▶ [Task instructions]:
Search the records below for the word "second", then return every line where it appears.
[Start of Attachment]
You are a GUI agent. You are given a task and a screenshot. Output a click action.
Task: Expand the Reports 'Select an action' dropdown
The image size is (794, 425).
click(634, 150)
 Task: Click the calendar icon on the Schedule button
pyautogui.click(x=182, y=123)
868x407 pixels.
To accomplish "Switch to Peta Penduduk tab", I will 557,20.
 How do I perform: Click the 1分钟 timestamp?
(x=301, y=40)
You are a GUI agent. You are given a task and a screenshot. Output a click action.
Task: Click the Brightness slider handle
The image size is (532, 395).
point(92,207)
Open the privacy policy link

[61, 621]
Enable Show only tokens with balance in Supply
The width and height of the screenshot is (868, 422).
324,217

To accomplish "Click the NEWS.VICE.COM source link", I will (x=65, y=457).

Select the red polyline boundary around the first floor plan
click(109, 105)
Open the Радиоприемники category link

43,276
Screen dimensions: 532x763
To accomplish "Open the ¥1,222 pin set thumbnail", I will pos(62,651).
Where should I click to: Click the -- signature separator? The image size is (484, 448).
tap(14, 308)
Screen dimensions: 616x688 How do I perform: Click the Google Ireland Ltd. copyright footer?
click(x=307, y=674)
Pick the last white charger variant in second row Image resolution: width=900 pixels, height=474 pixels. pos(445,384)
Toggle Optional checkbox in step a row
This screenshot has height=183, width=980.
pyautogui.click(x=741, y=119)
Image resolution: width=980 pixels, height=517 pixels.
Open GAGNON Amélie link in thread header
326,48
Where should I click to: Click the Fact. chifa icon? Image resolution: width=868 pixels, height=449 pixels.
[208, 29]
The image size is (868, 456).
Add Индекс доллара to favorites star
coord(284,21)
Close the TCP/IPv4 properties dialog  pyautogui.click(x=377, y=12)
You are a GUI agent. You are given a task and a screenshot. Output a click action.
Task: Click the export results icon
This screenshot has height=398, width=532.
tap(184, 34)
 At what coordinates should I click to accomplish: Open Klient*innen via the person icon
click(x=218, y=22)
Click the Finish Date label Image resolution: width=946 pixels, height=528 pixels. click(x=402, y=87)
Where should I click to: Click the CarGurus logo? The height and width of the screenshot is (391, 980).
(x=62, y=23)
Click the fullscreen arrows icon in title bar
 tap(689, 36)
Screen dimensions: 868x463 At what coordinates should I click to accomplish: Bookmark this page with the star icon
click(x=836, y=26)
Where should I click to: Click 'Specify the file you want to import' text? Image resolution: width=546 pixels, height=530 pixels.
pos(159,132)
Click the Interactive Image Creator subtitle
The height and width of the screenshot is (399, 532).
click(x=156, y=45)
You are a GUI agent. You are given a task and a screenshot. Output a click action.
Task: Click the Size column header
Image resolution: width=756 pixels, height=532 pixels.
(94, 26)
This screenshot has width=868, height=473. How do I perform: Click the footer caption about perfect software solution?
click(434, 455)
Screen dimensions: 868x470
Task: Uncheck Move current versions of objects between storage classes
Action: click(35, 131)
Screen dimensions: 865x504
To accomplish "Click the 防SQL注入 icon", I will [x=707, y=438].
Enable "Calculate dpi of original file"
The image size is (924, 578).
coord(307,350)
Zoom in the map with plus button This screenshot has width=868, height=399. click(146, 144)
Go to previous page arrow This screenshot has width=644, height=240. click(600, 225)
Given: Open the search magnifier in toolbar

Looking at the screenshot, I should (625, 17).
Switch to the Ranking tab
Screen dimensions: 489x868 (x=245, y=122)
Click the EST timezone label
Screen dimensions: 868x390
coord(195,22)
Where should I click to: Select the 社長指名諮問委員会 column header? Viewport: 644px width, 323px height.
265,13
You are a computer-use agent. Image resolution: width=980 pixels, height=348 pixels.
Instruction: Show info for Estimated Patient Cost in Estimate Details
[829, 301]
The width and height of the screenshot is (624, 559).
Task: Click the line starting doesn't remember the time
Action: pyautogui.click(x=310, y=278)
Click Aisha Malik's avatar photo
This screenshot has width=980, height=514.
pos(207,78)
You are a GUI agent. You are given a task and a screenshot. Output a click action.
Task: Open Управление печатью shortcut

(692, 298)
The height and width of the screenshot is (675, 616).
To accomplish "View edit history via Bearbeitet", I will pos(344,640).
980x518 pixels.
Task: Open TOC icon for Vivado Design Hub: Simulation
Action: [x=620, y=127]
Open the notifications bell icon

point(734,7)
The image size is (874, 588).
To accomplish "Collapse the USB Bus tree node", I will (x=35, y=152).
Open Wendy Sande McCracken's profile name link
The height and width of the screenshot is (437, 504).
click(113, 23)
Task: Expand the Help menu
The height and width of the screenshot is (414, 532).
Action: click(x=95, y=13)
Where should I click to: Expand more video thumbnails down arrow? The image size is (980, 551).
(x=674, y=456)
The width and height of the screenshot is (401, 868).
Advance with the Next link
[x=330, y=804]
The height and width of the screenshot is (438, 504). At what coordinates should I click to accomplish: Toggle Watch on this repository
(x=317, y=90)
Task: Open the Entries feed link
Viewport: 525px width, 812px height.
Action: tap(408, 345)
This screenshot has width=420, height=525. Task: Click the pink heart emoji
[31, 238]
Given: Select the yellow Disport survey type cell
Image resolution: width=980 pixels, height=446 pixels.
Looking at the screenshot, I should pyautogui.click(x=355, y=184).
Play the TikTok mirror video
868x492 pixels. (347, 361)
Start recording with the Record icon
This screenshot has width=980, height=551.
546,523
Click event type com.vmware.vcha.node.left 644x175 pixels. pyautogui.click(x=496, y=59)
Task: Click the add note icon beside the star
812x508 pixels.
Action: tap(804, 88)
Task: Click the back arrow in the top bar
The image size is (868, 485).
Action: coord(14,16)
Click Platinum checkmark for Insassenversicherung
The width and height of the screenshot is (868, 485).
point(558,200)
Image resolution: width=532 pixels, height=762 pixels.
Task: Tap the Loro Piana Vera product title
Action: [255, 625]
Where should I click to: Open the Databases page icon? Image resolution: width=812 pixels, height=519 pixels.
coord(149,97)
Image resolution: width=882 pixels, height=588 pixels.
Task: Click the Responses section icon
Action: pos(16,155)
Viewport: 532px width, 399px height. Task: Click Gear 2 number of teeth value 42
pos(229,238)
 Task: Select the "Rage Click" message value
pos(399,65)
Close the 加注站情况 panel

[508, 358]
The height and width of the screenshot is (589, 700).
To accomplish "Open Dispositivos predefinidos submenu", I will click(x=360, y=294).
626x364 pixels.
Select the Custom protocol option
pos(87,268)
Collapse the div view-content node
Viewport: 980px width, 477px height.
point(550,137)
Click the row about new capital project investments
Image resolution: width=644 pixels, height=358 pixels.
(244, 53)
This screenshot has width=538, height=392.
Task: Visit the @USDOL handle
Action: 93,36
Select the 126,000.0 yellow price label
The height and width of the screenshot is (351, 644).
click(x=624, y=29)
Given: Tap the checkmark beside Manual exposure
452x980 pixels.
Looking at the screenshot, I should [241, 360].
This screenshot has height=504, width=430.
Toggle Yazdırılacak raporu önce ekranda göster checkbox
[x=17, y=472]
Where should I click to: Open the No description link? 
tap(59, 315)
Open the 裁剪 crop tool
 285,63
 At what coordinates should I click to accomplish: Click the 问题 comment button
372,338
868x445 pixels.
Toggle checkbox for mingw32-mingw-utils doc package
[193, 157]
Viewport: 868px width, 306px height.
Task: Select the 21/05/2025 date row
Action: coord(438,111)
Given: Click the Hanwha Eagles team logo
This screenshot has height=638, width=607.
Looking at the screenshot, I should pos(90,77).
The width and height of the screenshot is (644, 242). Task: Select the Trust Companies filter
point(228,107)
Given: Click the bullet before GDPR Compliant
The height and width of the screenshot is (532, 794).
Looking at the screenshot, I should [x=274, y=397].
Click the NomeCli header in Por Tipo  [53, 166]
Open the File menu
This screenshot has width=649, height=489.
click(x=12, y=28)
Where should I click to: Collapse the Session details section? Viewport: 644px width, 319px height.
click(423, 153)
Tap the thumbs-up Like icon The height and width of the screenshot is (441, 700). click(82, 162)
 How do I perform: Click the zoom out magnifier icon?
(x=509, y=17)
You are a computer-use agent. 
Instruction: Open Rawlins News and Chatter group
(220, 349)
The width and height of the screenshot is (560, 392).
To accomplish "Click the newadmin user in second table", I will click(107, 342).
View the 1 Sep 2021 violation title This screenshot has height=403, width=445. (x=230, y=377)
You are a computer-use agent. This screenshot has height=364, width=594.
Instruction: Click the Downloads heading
[End of Attachment]
▶ [Your response]:
Pick the last white charger variant in second row Image resolution: width=900 pixels, height=474 pixels. pos(445,384)
To accomplish "Click the newadmin user in second table", I will click(107, 342).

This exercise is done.